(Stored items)
──────────

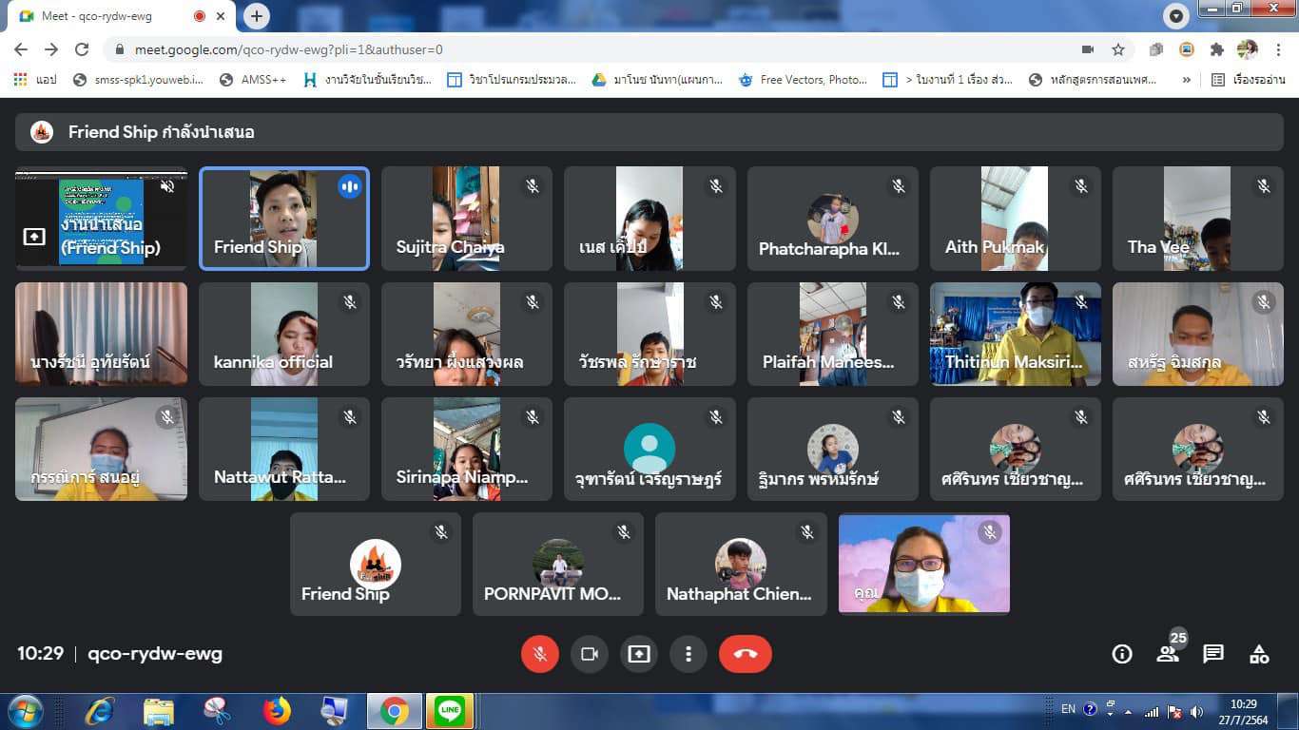
Task: Show the participants list icon
Action: [1168, 654]
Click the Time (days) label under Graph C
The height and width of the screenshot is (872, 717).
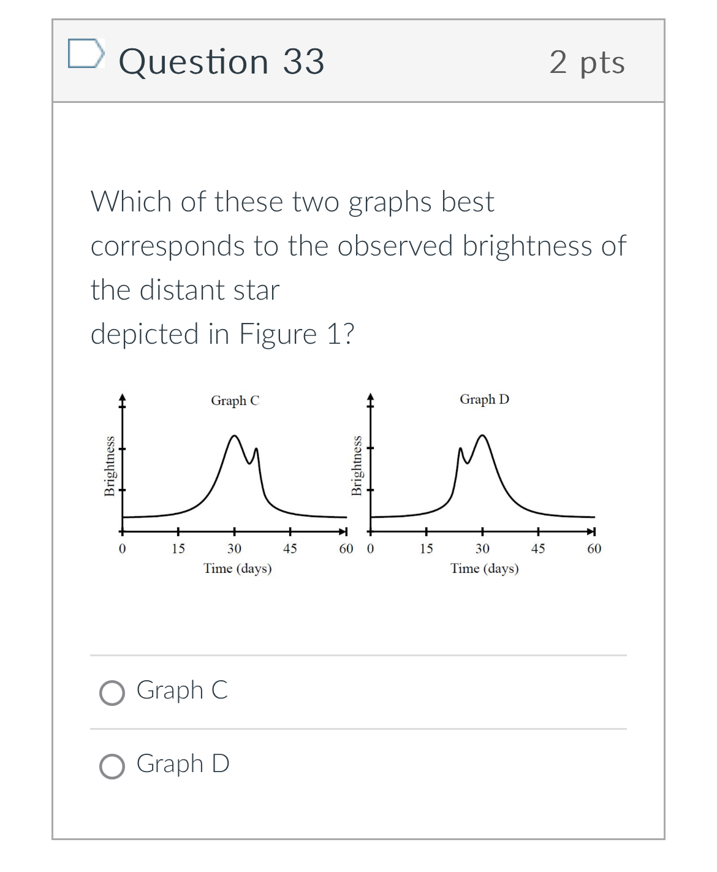[x=238, y=567]
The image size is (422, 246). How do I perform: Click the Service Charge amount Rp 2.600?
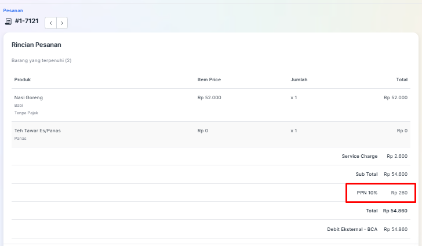coord(397,156)
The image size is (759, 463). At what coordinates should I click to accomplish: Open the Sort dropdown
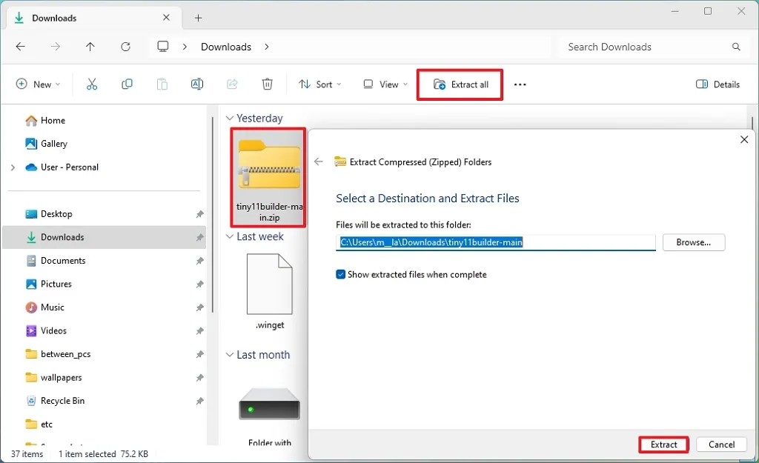coord(319,84)
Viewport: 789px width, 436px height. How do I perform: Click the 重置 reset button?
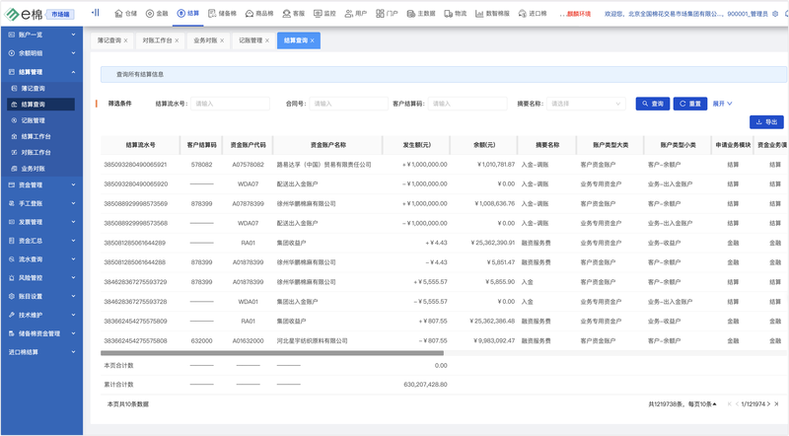click(691, 104)
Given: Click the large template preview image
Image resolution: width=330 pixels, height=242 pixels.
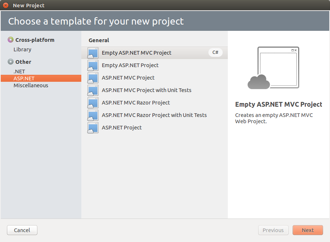Looking at the screenshot, I should tap(274, 68).
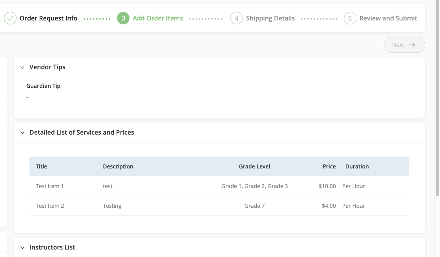Click the Grade Level column header

click(x=254, y=166)
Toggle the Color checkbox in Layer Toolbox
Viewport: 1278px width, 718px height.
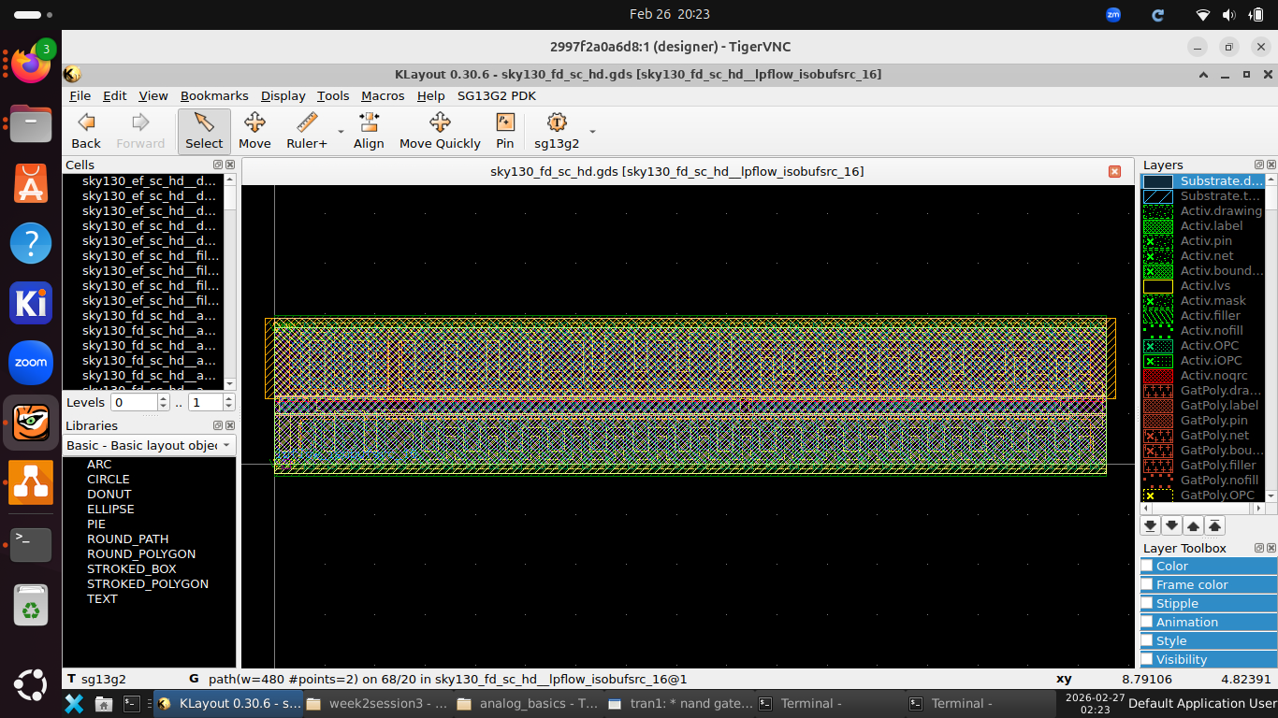[1147, 566]
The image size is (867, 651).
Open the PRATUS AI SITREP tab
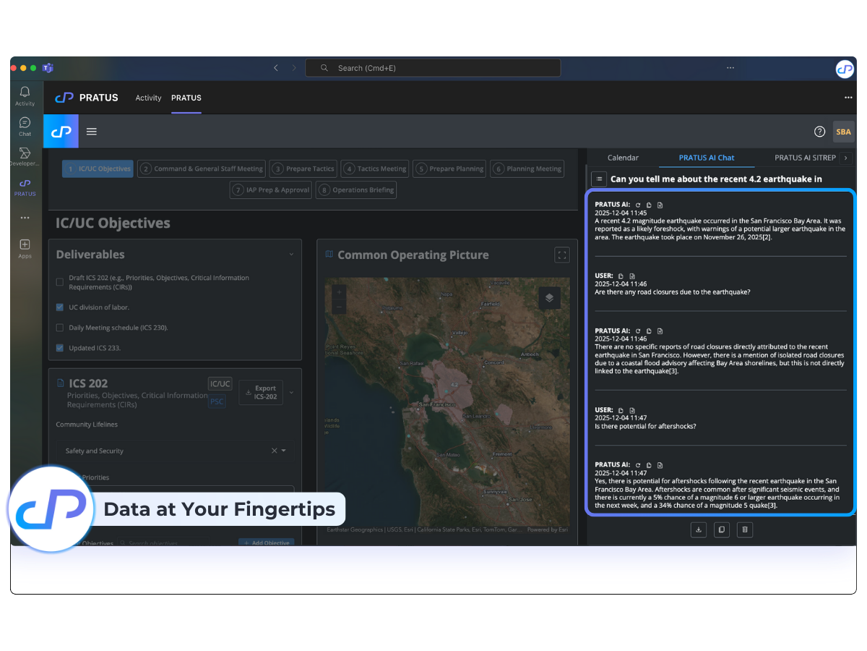pyautogui.click(x=805, y=158)
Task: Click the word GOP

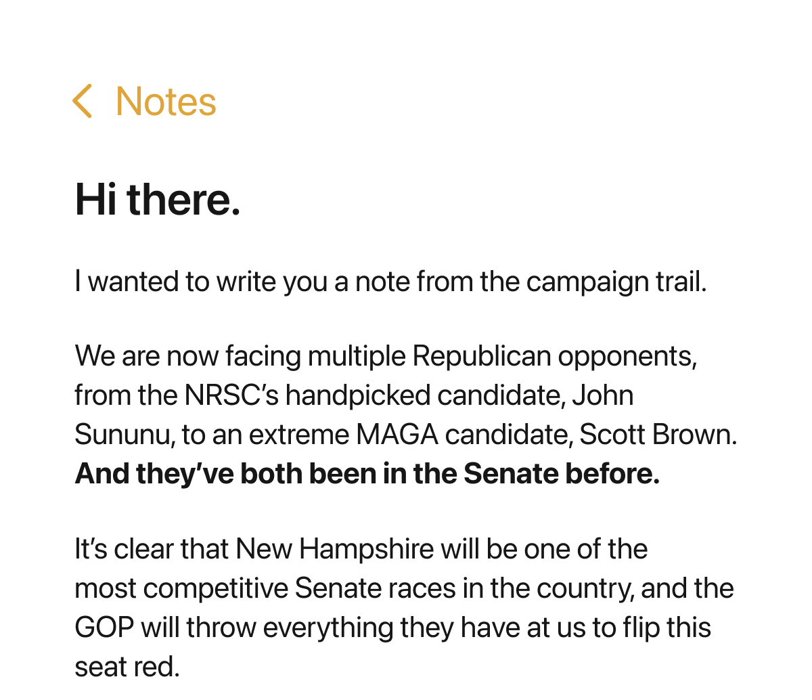Action: point(104,627)
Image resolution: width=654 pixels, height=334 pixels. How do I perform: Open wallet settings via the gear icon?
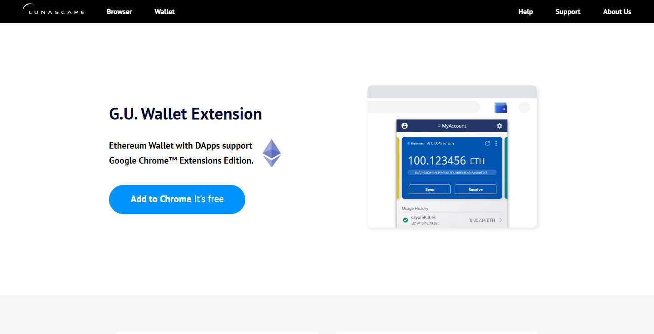click(500, 126)
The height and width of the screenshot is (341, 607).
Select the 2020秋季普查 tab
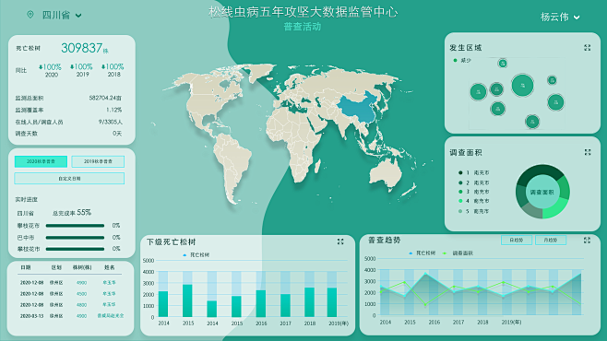click(x=41, y=161)
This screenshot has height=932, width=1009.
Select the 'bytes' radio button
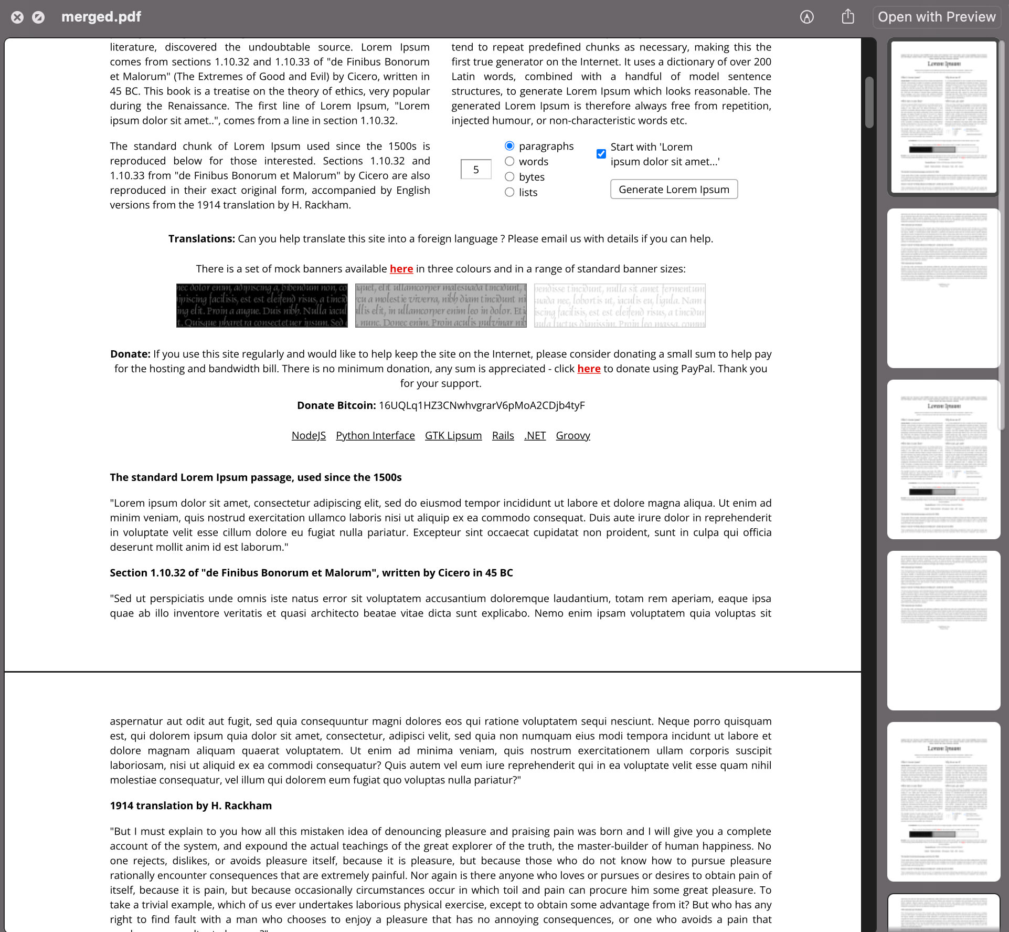(x=509, y=176)
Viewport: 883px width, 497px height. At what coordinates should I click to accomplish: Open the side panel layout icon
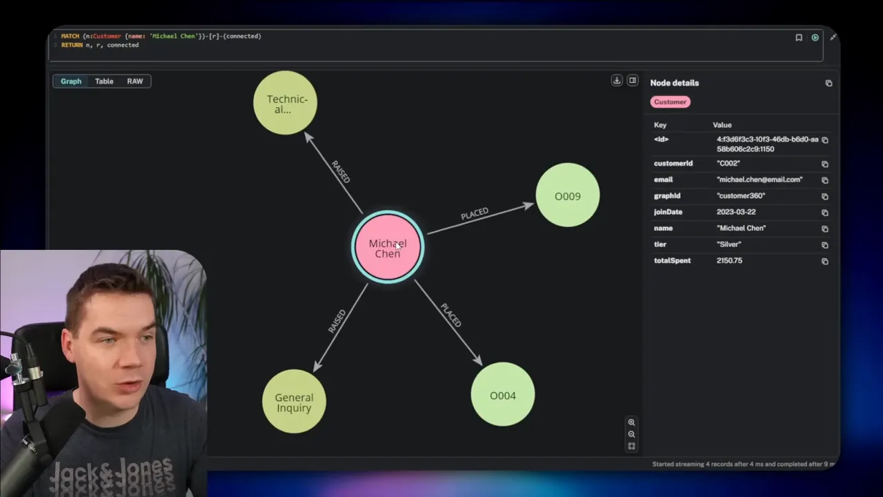click(633, 80)
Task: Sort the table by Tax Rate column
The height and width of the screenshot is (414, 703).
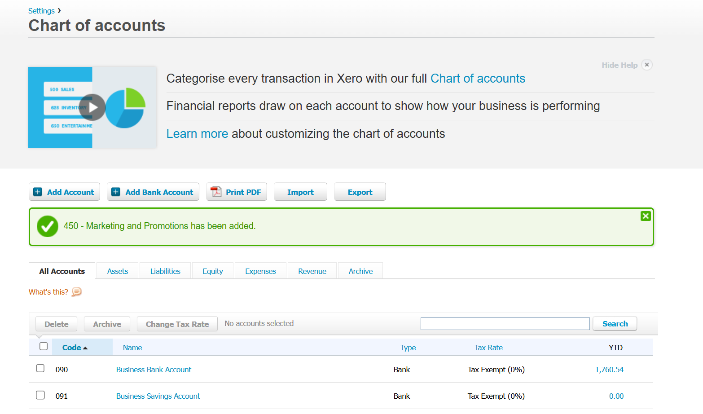Action: pos(488,348)
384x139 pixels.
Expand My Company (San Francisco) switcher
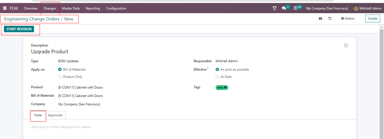point(327,8)
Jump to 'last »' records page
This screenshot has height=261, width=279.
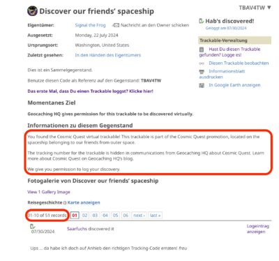[155, 215]
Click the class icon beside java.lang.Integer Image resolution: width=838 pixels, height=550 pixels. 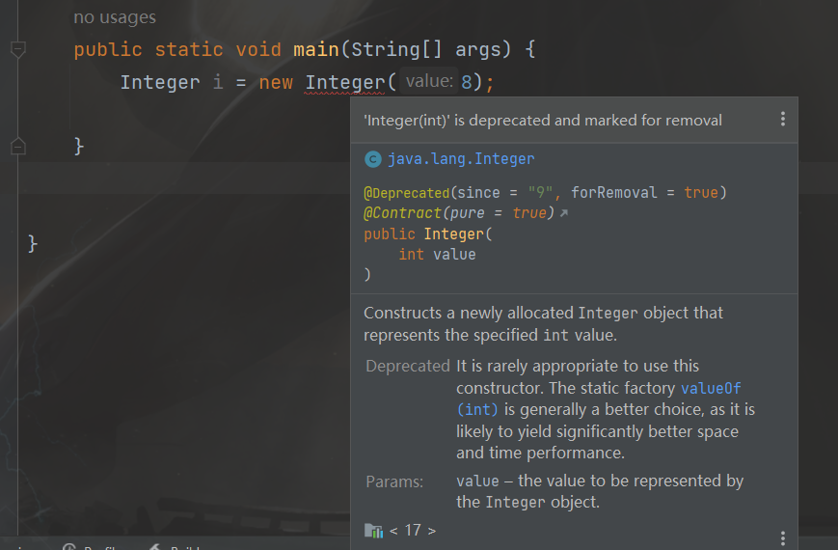coord(373,159)
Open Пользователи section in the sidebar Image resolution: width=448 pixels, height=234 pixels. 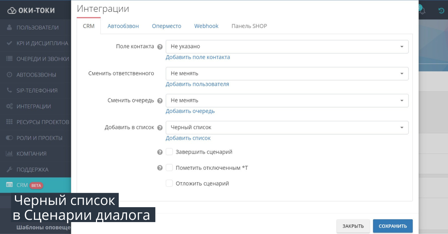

──────────

Exercise details: Once the line with "Click the Time (days) label under Graph C" is found in the data above, reproduce it and each line after it exactly, through the line with "The image size is (867, 651).". Omit the pictures.

Result:
Click the Time (days) label under Graph C
The height and width of the screenshot is (872, 717).
[x=238, y=567]
The image size is (422, 246). How do I perform: Click the Service Charge amount Rp 2.600?
coord(397,156)
The image size is (759, 463). At what coordinates should I click to accomplish: Open the Sort dropdown
coord(319,84)
Viewport: 789px width, 436px height. How do I perform: Click the 重置 reset button?
click(691, 104)
Given: Click the large template preview image
Image resolution: width=330 pixels, height=242 pixels.
Looking at the screenshot, I should tap(274, 68).
Click the Grade Level column header

click(x=254, y=166)
Toggle the Color checkbox in Layer Toolbox
Viewport: 1278px width, 718px height.
[1147, 566]
The image size is (867, 651).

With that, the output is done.